L’autre exception qui a fait l’objet de débats hier a été la nullité des procès-verbaux avancée par les conseils du maire de Dakar. Ces derniers relèvent qu’ils n’étaient pas présents lors de l’interpellation de Khalifa Sall et Cie. Si le procureur affirme que tous les procès-verbaux ont été établis en présence des avocats des inculpés, la défense soutient le contraire. Et sur l’immunité parlementaire du député Khalifa Sall, Serigne Bassirou Guèye déclare : «Nous avons été saisis par lettre par le président de l’Assemblée nationale.»
La défense revient à la charge. Et c’est Me Mbaye Sène qui s’en charge. «Il faut qu’il arrête de nous dire que les exceptions sont nulles parce que soulevées après les débats de fond, rien n’a encore démarré. Même un Etat bandit respecterait le Règlement 5 de l’Uemoa. Le procureur a expliqué la nullité de toutes les exceptions.
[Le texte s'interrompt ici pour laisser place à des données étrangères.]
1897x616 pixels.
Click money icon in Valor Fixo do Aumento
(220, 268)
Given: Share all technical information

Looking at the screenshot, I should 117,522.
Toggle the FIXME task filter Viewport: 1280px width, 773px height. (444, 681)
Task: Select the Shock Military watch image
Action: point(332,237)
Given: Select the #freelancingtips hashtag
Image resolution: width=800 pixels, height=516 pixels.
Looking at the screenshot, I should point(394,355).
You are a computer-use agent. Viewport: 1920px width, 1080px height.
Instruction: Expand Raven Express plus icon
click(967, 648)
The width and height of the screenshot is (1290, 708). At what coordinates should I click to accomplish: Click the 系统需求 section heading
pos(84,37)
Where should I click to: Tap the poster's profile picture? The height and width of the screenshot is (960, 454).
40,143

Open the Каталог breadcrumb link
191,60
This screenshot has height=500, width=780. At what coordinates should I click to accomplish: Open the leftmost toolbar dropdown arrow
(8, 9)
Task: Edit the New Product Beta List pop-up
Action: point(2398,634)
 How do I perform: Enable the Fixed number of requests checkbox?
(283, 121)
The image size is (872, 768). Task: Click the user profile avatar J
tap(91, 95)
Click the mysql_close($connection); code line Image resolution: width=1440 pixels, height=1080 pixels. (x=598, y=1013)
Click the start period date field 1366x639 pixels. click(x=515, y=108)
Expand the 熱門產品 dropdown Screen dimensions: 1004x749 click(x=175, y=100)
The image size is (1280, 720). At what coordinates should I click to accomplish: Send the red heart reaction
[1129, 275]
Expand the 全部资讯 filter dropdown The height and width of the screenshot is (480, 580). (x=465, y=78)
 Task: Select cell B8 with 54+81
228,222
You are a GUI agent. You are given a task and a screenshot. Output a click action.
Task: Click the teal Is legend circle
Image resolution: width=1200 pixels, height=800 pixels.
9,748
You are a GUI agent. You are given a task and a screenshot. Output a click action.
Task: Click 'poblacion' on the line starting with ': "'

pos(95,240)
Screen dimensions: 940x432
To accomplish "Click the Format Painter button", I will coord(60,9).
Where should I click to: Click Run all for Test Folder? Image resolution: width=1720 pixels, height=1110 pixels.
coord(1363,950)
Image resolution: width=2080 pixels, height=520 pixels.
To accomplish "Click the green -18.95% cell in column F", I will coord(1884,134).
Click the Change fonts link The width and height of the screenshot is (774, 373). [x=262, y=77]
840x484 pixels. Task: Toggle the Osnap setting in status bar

On ne peut être procureur de la République et ignorer les droits des citoyens», a-t-il souligné.
Me Sène rappelle que les officiers de Police judiciaire qui procèdent aux enquêtes préliminaires ont «l’obligation de notifier aux personnes interpellées leurs droits de se faire assister par un avocat». Sous ce rapport, fait-il remarquer, «mention de cet avis doit être fait au procès-verbal d’enquête préliminaire, faute de nullité». Dans le cas d’espèce, ajoute Me Sène, «toutes les personnes entendues dans la procédure l’ont été en violation de cette disposition parce que les officiers de Police judiciaire ne les ont pas avisées de ce droit», a indiqué Me Mbaye Sène.